**Text excerpt**
# Evil people



## 4theFish (May 17, 2019)

I just caught one of my tenants running a chihuahua breeding operation with 22 dogs in their 2 bedroom house a A NO PETS lease. House needs to be re-carpeted and repainted due to the stench.

I’ll get a $10,000 judgment but getting gold from from turds just don’t happen.

Evil!


----------



## Thirty pointer (Jan 1, 2015)

4theFish said:


> I just caught one of my tenants running a chihuahua breeding operation with 22 dogs in their 2 bedroom house a A NO PETS lease. House needs to be re-carpeted and repainted due to the stench.
> 
> I’ll get a $10,000 judgment but getting gold from from turds just don’t happen.
> 
> Evil!


Yes there are pigs out there i rented to a guy and after i booted him out i found out he had a auto repair shop in the garage ...what a mess that took forever to clean and paint .Needless to say he did not get his cleaning deposit back and we garnished his live in girlfriends wages for back rent and a few hundred dollars for damages .Boy he was hot .Another renter in the same house took a stray Tom cat in and locked it down in the finished basement .The stench was unbelievable and after a couple thousand for carpet and paint we sold the place .Never again will i own a rental .


----------



## 4theFish (May 17, 2019)

Thirty pointer said:


> Yes there are pigs out there i rented to a guy and after i booted him out i found out he had a auto repair shop in the garage ...what a mess that took forever to clean and paint .Needless to say he did not get his cleaning deposit back and we garnished his live in girlfriends wages for back rent and a few hundred dollars for damages .Boy he was hot .Another renter in the same house took a stray Tom cat in and locked it down in the finished basement .The stench was unbelievable and after a couple thousand for carpet and paint we sold the place .Never again will i own a rental .


Despicable


----------



## Petronius (Oct 13, 2010)

4theFish said:


> I just caught one of my tenants running a chihuahua breeding operation with 22 dogs in their 2 bedroom house a A NO PETS lease. House needs to be re-carpeted and repainted due to the stench.
> 
> I’ll get a $10,000 judgment but getting gold from from turds just don’t happen.
> 
> Evil!


What you need to do is find yourself a good lawyer. Look for one who specializes in those type of law suits, not the kind who chases after slip and fall suits. :lol:


----------



## Fishndude (Feb 22, 2003)

There are reasons people beyond the age of 30 are renters. Often it is because they habitually trash their living quarters, and simply move. Yep, there are some real Pigs out there.


----------



## eye-sore (Jan 7, 2012)

I think thats a pretty broad assumption about renters. With that being said i would never rent.its a form of giving up ones freedom.


----------



## 4theFish (May 17, 2019)

eye-sore said:


> I think thats a pretty broad assumption about renters. With that being said i would never rent.its a form of giving up ones freedom.


Renters have more freedom then landlords. No responsibility for taxes and the landlord has to comply with the building inspectors. Tenants have all the rights once they move in, including the landlord having to get an eviction order even after they go without paying rent.


----------



## sherman51 (Oct 28, 2018)

**Parts of the exercise**
1/ In the thread, how many dogs did 4theFish's tenant have in the two-bedroom house?
2/ Reproduce verbatim the part of the thread that begins at the words "What you need" and stops after the words "(Feb 22, 2003)".
The lines after this point are separate material, unrelated to the thread.

**Rows**
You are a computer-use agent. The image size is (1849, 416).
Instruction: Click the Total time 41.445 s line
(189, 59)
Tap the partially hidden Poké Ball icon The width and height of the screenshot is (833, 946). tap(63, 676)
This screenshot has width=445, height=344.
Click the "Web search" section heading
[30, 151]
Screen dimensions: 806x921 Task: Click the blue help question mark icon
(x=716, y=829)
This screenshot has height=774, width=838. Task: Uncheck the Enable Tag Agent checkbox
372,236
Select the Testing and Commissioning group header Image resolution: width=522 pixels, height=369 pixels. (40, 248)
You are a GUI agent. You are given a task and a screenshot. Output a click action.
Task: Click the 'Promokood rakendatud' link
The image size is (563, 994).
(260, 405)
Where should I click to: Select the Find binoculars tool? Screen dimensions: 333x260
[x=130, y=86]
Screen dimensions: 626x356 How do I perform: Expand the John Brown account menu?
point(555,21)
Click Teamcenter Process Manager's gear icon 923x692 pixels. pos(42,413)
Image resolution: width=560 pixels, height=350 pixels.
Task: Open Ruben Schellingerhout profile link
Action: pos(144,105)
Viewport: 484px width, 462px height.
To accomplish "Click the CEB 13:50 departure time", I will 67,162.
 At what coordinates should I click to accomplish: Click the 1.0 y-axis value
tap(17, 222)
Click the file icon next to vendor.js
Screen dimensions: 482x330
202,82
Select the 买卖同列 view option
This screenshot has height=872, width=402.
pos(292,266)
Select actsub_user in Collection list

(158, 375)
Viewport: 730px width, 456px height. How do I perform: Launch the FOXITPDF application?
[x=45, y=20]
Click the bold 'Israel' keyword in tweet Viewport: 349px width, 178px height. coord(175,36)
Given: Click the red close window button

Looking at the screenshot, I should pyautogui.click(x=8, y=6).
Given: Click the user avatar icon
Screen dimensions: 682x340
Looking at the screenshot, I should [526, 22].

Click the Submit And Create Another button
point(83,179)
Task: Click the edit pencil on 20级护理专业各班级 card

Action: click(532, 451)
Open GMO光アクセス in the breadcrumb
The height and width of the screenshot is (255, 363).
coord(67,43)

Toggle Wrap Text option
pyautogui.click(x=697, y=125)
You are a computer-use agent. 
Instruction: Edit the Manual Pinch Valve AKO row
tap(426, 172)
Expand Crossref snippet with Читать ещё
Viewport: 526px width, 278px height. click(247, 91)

**Solutions to the exercise**
1/ 22 dogs

2/
What you need to do is find yourself a good lawyer. Look for one who specializes in those type of law suits, not the kind who chases after slip and fall suits. :lol:


----------



## Fishndude (Feb 22, 2003)